There wasn't more to need - the static in his tired eyes created moving figures and shapes against the walls. In the blackness, he would fear that he had gone permanently blind until the light would find him again and touch his skin and soothe him and bind him in a momentary sense of relief. The room became like a void, and he only knew he wasn't drifting eternally through nothingness because he could reach out and touch the cold, solid walls with his tiny, feeble hands. The tiny hands that he would grasp and hold himself with when he would bring his knees as close to his chest as they would come and huddle himself into a corner, bracing himself between two, harsh brick walls. Folded over himself in this position, exhausted and terrified, he would wait. Wait for the dark to retreat. Wait for it to stop trying to swallow him. It would always try to consume him, touch him, rot him, dead or alive. In both mind and body.

The blackness was a monster in itself. A monster that liked to smother him like a thick, choking blanket of dark, filling his chest with gnawing anxiety. A monster with thin, wispy fingers like smoke that trailed across his blotched yet fair skin, sending cries down his spine. A monster that liked to torture the child by isolating him from any familiarity, even in the cold, harsh chambers.

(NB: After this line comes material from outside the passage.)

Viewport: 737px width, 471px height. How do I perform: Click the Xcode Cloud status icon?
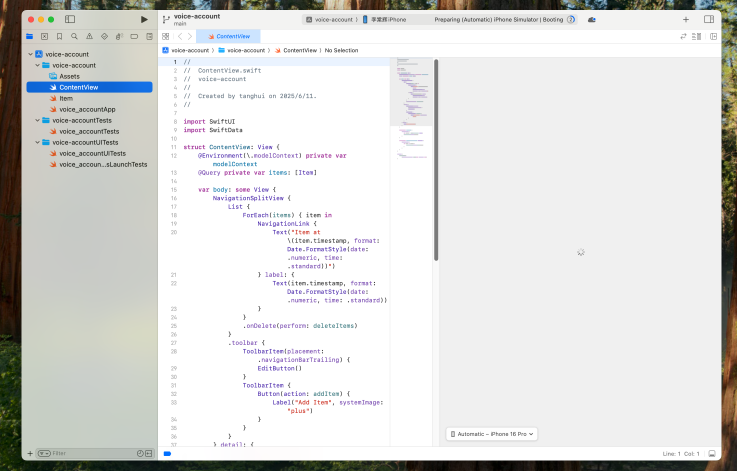(592, 19)
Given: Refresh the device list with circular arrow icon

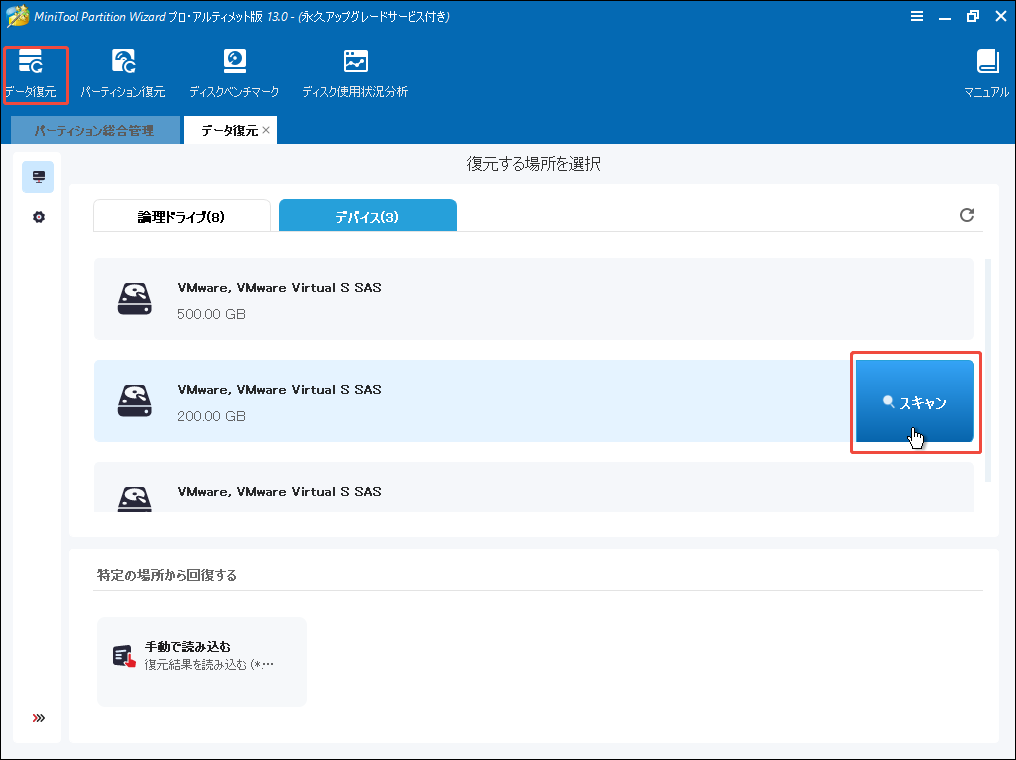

Once the darkness came, the door which he was pushed through would hide within the walls, making the poor, frightened boy forget how he had even gotten into the void in the first place. Everything would become so still and quiet, that the sound of the blood pulsing in his ears became unrelenting. His own tired, sickly breathing like the howling of ghouls. Moreover, the dark enjoyed plucking the imaginary monsters from his head and inviting them into the room.

It always liked the monsters from the mountain as the best candidates for emotional harm and torture, especially the huge, White Giant from the most awful of his nightmares. The one that could howl tame winds into whirring blizzards and smite him down with one touch of its grotesque, yellow-clawed hand. With a huge, hunched form wielding fists like a man. But still, so far from anything like a man. It left man blood smothered in the disturbed snowfall. The skies twitching with frost. Those monsters would be the ones to make him cry, make him squeal, make him shut his eyes to try and expel the horror. Though, somehow, he could never truly escape the horrible creations inside his own head. Something had to be terribly wrong with him. All he could see was the monsters all of the time. Not just in the dark. He lived amongst the grotesque and dangerous every day. The Master wasn't terrified of them, he worshipped them like deities. Why was he different? Why was he afraid?

No. Perhaps he was so scared of the darkness and the monsters because they weren't like him. The only living creatures he knew inside these walls were like them, not him. His master's creatures were hairy and mean, with giant teeth and claws and gaping maws that could snatch him up in a heartbeat. Snap his tiny bones. The only inhabitants of the place that bore the slightest resemblance to him were The Master and The Tall Purple Man, and that was when you squinted your eyes. to only view a silhouette and not a visage. The child was terribly afraid of The Tall Purple Man who lurked in the hallways. His whole body would uncontrollably seize up when the child felt the Behemoth's stare searing into his back. The Tall Purple Man was huge and lumbering like the White Giant from his dreams. Though it was purple instead of white and instead of terrifying him with ear-splitting roars, it intimidated him to tears with its eternal silence. Its mouth was puckered shut like a zombie's jaw and the only noises it made were low, rumbling grunts and snorts, like growling. Its eyes were hollow, cold and dead, so very dead and emotionless.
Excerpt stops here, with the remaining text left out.